■ Activity
Print, in exact form, the lines below from the one containing "Screen dimensions: 441x432" through the one containing "Task: Tap the cellular signal bars icon", and omit all others.

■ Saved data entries
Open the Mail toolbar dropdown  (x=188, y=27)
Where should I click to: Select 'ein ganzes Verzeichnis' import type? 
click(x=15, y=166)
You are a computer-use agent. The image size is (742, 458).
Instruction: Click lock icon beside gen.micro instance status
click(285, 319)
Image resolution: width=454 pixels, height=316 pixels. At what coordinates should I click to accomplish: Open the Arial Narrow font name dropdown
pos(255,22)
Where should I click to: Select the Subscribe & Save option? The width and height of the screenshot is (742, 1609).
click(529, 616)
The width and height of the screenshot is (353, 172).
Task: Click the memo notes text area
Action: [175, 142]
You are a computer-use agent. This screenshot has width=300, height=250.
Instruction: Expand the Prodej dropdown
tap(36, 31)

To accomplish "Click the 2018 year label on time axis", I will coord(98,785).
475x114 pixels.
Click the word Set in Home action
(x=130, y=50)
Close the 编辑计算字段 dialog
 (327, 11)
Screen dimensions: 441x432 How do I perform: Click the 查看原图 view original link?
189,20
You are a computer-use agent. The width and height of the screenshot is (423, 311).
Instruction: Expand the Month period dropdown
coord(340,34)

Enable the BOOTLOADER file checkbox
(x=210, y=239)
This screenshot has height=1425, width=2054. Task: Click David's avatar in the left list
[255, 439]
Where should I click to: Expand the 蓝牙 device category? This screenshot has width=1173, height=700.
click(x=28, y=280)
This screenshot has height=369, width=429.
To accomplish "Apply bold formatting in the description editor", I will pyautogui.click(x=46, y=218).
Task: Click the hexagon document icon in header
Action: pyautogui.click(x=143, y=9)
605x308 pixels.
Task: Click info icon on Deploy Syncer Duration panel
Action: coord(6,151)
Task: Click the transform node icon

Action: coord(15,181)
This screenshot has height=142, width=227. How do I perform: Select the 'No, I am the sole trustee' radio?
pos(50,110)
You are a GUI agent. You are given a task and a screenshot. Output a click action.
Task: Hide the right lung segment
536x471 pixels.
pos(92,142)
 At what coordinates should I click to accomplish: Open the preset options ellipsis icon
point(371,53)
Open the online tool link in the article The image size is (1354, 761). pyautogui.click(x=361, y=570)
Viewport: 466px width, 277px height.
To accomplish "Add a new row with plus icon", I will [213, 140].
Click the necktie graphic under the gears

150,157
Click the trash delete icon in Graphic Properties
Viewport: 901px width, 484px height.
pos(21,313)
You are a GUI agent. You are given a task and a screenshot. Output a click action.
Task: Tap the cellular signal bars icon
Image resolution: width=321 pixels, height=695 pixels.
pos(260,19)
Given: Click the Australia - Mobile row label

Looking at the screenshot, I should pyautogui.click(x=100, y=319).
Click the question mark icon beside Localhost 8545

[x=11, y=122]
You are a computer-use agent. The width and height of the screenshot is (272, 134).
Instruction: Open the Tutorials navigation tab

■ Problem solution
Screen dimensions: 441x432 How do I perform: Click the 查看原图 view original link?
189,20
You are a computer-use agent. The width and height of the screenshot is (423, 311).
Instruction: Expand the Month period dropdown
coord(340,34)

Enable the BOOTLOADER file checkbox
(x=210, y=239)
This screenshot has height=1425, width=2054. Task: Click David's avatar in the left list
[255, 439]
Where should I click to: Expand the 蓝牙 device category? This screenshot has width=1173, height=700.
click(x=28, y=280)
This screenshot has height=369, width=429.
To accomplish "Apply bold formatting in the description editor", I will pyautogui.click(x=46, y=218).
Task: Click the hexagon document icon in header
Action: pyautogui.click(x=143, y=9)
605x308 pixels.
Task: Click info icon on Deploy Syncer Duration panel
Action: coord(6,151)
Task: Click the transform node icon

Action: coord(15,181)
This screenshot has height=142, width=227. How do I perform: Select the 'No, I am the sole trustee' radio?
pos(50,110)
You are a GUI agent. You are given a task and a screenshot. Output a click action.
Task: Hide the right lung segment
536x471 pixels.
pos(92,142)
 At what coordinates should I click to accomplish: Open the preset options ellipsis icon
point(371,53)
Open the online tool link in the article The image size is (1354, 761). pyautogui.click(x=361, y=570)
Viewport: 466px width, 277px height.
To accomplish "Add a new row with plus icon", I will [213, 140].
Click the necktie graphic under the gears

150,157
Click the trash delete icon in Graphic Properties
Viewport: 901px width, 484px height.
pos(21,313)
You are a GUI agent. You are given a task and a screenshot. Output a click action.
Task: Tap the cellular signal bars icon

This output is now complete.